Problem details:
The records below hold a stretch from the line with "Task: Click the star icon in 4-star row" through the line with "This screenshot has width=899, height=1199."; return exactly those lines, ends included, and nothing more.

Data records:
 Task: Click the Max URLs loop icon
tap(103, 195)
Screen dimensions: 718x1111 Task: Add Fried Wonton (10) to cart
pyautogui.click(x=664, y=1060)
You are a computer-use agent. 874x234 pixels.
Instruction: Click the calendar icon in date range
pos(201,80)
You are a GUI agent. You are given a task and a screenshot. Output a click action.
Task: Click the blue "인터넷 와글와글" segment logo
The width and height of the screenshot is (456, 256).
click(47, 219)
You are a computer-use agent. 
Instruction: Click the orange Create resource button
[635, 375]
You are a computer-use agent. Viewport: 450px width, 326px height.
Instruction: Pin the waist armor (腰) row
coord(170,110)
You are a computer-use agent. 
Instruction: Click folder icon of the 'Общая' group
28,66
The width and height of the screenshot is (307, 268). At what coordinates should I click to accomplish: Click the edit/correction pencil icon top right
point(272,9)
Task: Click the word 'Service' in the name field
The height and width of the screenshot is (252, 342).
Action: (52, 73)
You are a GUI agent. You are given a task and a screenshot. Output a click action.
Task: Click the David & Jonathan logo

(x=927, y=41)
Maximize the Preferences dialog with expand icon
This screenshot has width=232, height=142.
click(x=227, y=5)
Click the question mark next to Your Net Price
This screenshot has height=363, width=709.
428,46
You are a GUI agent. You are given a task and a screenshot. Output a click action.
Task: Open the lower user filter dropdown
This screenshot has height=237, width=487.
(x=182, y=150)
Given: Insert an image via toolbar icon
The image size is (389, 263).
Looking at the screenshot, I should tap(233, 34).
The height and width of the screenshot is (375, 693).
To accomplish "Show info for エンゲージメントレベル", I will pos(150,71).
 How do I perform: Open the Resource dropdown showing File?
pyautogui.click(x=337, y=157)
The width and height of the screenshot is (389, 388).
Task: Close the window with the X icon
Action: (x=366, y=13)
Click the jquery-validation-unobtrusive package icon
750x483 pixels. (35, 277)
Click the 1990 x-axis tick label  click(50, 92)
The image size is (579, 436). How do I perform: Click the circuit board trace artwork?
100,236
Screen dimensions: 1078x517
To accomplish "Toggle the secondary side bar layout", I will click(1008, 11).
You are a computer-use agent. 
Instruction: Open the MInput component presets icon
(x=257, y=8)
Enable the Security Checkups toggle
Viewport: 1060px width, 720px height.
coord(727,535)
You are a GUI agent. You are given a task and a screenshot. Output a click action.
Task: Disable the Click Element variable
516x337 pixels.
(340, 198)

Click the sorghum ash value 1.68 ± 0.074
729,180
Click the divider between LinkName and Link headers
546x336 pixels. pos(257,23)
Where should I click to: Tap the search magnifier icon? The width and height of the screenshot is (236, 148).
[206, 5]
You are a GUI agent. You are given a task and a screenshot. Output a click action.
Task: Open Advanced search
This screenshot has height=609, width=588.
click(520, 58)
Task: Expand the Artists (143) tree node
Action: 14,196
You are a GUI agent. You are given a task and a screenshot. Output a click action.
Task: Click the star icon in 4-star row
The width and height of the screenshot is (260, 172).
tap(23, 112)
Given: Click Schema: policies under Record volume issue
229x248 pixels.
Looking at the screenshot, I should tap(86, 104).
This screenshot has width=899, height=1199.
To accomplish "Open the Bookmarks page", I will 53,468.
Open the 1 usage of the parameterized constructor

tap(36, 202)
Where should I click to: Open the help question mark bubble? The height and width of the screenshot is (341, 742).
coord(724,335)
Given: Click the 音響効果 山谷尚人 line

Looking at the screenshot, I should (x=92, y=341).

Solution to the problem:
Task: Click the star icon in 4-star row
The width and height of the screenshot is (260, 172).
tap(23, 112)
Given: Click Schema: policies under Record volume issue
229x248 pixels.
Looking at the screenshot, I should tap(86, 104).
This screenshot has width=899, height=1199.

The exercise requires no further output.